Links to other Websites
Your Rights at Law
Your principal rights under the GDPR are the following:
- Access your personal data by making a Data Subject Access Request.
- Rectification, erasure or restriction of processing of your personal data in certain circumstances
- Object to the processing of your information in certain circumstances
- Data portability to other data controllers, where technically feasible
- Right to be informed of the source – where the personal data we hold about you was not provided to us directly by you, you may also have the right to be informed of the source from which your personal data originates
You can access your personal data by filing a Data Subject Access Request Form online or sending it to our Data Protection Officer. Both the online and offline form together with contact details can be accessed via this link.
To exercise other rights, please contact our Data Protection Officer on firstname.lastname@example.org or via telephone on (+356) 2369 6268 during office hours.
To the extent that the legal basis for our processing of your personal information is consent, you have the right to withdraw that consent at any time. Withdrawal will not affect the lawfulness of processing before the withdrawal.
If you consider that our processing of your personal information infringes data protection laws, you can contact us on email@example.com or via our website. You also have a legal right to lodge a complaint with a supervisory authority responsible for data protection. In Malta the supervisory authority is the Information and Data Protection Commissioner (IDPC).
We guarantee to have in place appropriate security measures to prevent your personal data from being accidentally lost, used or accessed in an unauthorised way, altered or disclosed. In addition, we limit access to your personal data only to those employees, agents, contractors and other third parties who have an operational need to know in order satisfy the above outlined purposes of processing. They will only process your personal data on our instructions and they are subject to a duty of confidentiality.
As a Member, we’ll normally retain your personal data for the duration of our relationship with you. In all cases, we will only keep your personal data for as long as it is needed for the purposes for which it was collected. Where it is no longer required, your personal data shall be immediately and irrevocably destroyed.
In any case, we will not retain your personal data for more than 5 years for the above mentioned purposes unless we have a statutory obligation imposed on us, a business need to retain the personal data, and/or require the personal data to exercise or defend legal claims. Any personal data which we may hold on the basis of your consent shall be retained exclusively until when you withdraw your consent.
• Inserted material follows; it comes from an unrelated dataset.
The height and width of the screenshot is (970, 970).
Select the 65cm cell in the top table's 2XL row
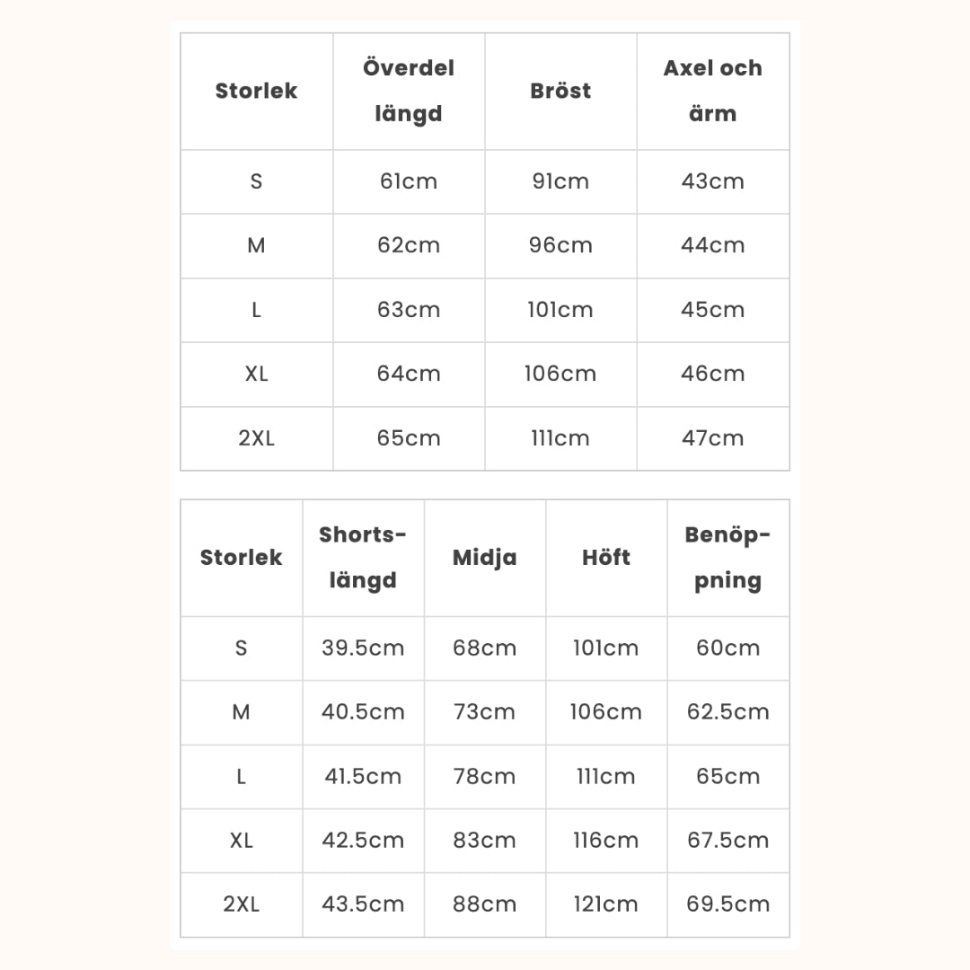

We will keep this privacy notice under regular review. If there are any changes to this Policy, we will replace this page with an updated version on the website. At the start of this page, we will tell you when it was last updated.
We suggest that you check on the Policy any time you access our website so as to be aware of any changes which may occur from time to time. We may also notify you of changes to this Policy by email or other means, where such data is available.